Researchers randomly assigned 61 participants with type 2 diabetes to one of three weight-loss interventions: an operation known as Roux-en-Y gastric bypass; a type of surgery known as laparoscopic adjustable gastric banding; or an intensive weight-loss program focused on cutting calories and increasing exercise
After five years, six people who got the Roux-en-Y procedures, or 30%, achieved partial or complete diabetes remission, compared with four people, or 19%, of the participants who had gastric banding, the study found. None of the people in the diet-and-exercise group achieved remission.
“Any degree of weight loss, even that achieved by non-surgical means (typically about 5% of starting weight as shown in this study), can be helpful in controlling health issues such as diabetes, lipids, and hypertension,” said Dr. Anita Courcoulas of the University of Pittsburgh Medical Center, the study’s lead author.
“Nevertheless, the head-to-head comparison of lifestyle treatment versus surgical procedures, as in this study, shows (the) superiority of the surgical treatments for diabetes-control endpoints and weight loss,” Courcoulas said by email.
Laparoscopic adjustable gastric banding, also known as lap-band surgery, is a less-invasive procedure that involves placing an adjustable inflatable belt around the upper portion of the stomach. The band can be made of silicone and tightened by adding saline, and the effects are reversible. It effectively reduces the amount of food the stomach can hold, and people are advised to eat portions about the size of a shot glass post-surgery.
Roux-en-Y gastric bypass is a more invasive procedure in which a surgeon staples off the upper portion of the stomach and reroutes food to bypass the rest of the stomach and the small intestine. The working part of the stomach is reduced to the size of an egg, and this cannot be reversed.
Everyone in the study had type 2 diabetes, which is associated with aging and excess weight. Patients were 47 years old, on average, obese and living with dangerously elevated blood sugar levels.
Five years after the procedures, people who had the Roux-en-Y bypass surgery lost an average of 25% of their body weight, compared with about 13% with the lap-band and 5% in the group assigned to intensive lifestyle management.
In addition, 56% of the people who had Roux-en-Y procedures had stopped taking medications to manage diabetes by the end of the study, compared with 45% of the people who had laparoscopic adjustable gastric banding and none of the participants in the lifestyle group.
One limitation of the study is that researchers only tested one approach to diet and exercise for weight loss, and other approaches might have achieved different results, the study team notes in the Journal of Clinical Endocrinology & Metabolism. The study was also small, and done at a single medical center, so results might differ with more people or in other locations.

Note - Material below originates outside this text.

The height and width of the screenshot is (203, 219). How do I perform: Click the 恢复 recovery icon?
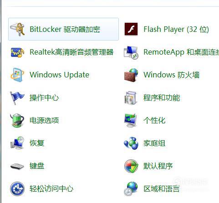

Still, the findings add to evidence suggesting that surgical weight loss may be the best approach to achieving diabetes remission, said Dr. Michel Gagner of Herbert Wertheim School of Medicine at Florida International University in Miami.
“It decreases the overall caloric intake more efficiently and sustainably than just diets,” Gagner, who wasn’t involved in the study, said by email.
Patients with poorly controlled diabetes should consider surgery when they’re obese and unable to lower their blood sugar enough with medications, said Dr. Ricardo Cohen, director of the Center for the Treatment of Obesity and Diabetes at Hospital Oswaldo Cruz in Sao Paulo, Brazil.
“The best option for medically uncontrolled type 2 and (obesity) is the Roux-en-Y gastric bypass,” Cohen, who wasn’t involved in the study, said by email.